Your goal: Take the entries that follow and write them out again, word for word.

────────────────

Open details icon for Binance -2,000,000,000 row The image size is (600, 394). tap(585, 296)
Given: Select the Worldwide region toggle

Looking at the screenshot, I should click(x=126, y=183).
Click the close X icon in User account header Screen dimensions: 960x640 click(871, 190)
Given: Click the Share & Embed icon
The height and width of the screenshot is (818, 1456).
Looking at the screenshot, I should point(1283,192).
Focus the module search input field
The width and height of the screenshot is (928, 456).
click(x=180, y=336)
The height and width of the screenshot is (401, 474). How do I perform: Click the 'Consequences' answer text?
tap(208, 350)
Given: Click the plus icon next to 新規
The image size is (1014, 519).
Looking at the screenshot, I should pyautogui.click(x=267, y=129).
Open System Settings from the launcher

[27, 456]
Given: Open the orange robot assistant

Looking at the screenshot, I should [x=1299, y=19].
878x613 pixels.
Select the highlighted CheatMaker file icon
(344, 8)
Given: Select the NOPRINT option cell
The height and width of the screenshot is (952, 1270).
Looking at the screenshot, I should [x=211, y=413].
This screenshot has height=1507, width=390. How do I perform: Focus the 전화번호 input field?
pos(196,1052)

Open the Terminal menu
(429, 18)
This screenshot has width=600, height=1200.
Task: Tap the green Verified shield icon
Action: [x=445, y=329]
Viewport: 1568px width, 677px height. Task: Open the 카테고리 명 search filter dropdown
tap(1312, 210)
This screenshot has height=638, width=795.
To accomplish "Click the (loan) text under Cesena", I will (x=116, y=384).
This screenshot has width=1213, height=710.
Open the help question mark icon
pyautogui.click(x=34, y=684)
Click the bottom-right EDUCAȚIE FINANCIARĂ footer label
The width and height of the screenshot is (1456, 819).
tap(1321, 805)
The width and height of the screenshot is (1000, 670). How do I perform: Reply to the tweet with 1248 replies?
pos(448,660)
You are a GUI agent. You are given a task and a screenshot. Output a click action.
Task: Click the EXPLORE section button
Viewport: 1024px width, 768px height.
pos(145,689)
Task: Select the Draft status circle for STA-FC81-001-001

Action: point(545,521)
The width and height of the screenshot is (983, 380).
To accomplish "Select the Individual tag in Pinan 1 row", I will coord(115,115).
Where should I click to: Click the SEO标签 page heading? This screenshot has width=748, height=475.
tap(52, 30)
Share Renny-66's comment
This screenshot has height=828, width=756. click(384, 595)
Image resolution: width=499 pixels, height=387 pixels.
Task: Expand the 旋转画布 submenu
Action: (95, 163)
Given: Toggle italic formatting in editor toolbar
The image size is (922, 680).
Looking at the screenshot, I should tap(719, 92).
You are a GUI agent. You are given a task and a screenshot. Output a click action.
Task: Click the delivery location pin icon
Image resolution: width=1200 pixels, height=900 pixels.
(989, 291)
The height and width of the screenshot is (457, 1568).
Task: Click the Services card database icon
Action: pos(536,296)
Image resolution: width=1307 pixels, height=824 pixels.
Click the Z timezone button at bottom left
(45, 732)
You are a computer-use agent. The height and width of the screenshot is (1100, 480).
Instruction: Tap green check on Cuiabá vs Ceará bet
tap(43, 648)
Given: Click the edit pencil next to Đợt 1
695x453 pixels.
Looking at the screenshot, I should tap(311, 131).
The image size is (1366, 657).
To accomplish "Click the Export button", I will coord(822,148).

────────────────

Response for this exercise:
Open details icon for Binance -2,000,000,000 row The image size is (600, 394). tap(585, 296)
Given: Select the Worldwide region toggle

Looking at the screenshot, I should click(x=126, y=183).
Click the close X icon in User account header Screen dimensions: 960x640 click(871, 190)
Given: Click the Share & Embed icon
The height and width of the screenshot is (818, 1456).
Looking at the screenshot, I should point(1283,192).
Focus the module search input field
The width and height of the screenshot is (928, 456).
click(x=180, y=336)
The height and width of the screenshot is (401, 474). How do I perform: Click the 'Consequences' answer text?
tap(208, 350)
Given: Click the plus icon next to 新規
The image size is (1014, 519).
Looking at the screenshot, I should pyautogui.click(x=267, y=129).
Open System Settings from the launcher

[27, 456]
Given: Open the orange robot assistant

Looking at the screenshot, I should [x=1299, y=19].
878x613 pixels.
Select the highlighted CheatMaker file icon
(344, 8)
Given: Select the NOPRINT option cell
The height and width of the screenshot is (952, 1270).
Looking at the screenshot, I should [x=211, y=413].
This screenshot has height=1507, width=390. How do I perform: Focus the 전화번호 input field?
pos(196,1052)

Open the Terminal menu
(429, 18)
This screenshot has width=600, height=1200.
Task: Tap the green Verified shield icon
Action: [x=445, y=329]
Viewport: 1568px width, 677px height. Task: Open the 카테고리 명 search filter dropdown
tap(1312, 210)
This screenshot has height=638, width=795.
To accomplish "Click the (loan) text under Cesena", I will (x=116, y=384).
This screenshot has width=1213, height=710.
Open the help question mark icon
pyautogui.click(x=34, y=684)
Click the bottom-right EDUCAȚIE FINANCIARĂ footer label
The width and height of the screenshot is (1456, 819).
tap(1321, 805)
The width and height of the screenshot is (1000, 670). How do I perform: Reply to the tweet with 1248 replies?
pos(448,660)
You are a GUI agent. You are given a task and a screenshot. Output a click action.
Task: Click the EXPLORE section button
Viewport: 1024px width, 768px height.
pos(145,689)
Task: Select the Draft status circle for STA-FC81-001-001

Action: point(545,521)
The width and height of the screenshot is (983, 380).
To accomplish "Select the Individual tag in Pinan 1 row", I will coord(115,115).
Where should I click to: Click the SEO标签 page heading? This screenshot has width=748, height=475.
tap(52, 30)
Share Renny-66's comment
This screenshot has height=828, width=756. click(384, 595)
Image resolution: width=499 pixels, height=387 pixels.
Task: Expand the 旋转画布 submenu
Action: (95, 163)
Given: Toggle italic formatting in editor toolbar
The image size is (922, 680).
Looking at the screenshot, I should tap(719, 92).
You are a GUI agent. You are given a task and a screenshot. Output a click action.
Task: Click the delivery location pin icon
Image resolution: width=1200 pixels, height=900 pixels.
(989, 291)
The height and width of the screenshot is (457, 1568).
Task: Click the Services card database icon
Action: pos(536,296)
Image resolution: width=1307 pixels, height=824 pixels.
Click the Z timezone button at bottom left
(45, 732)
You are a computer-use agent. The height and width of the screenshot is (1100, 480).
Instruction: Tap green check on Cuiabá vs Ceará bet
tap(43, 648)
Given: Click the edit pencil next to Đợt 1
695x453 pixels.
Looking at the screenshot, I should tap(311, 131).
The image size is (1366, 657).
To accomplish "Click the Export button", I will coord(822,148).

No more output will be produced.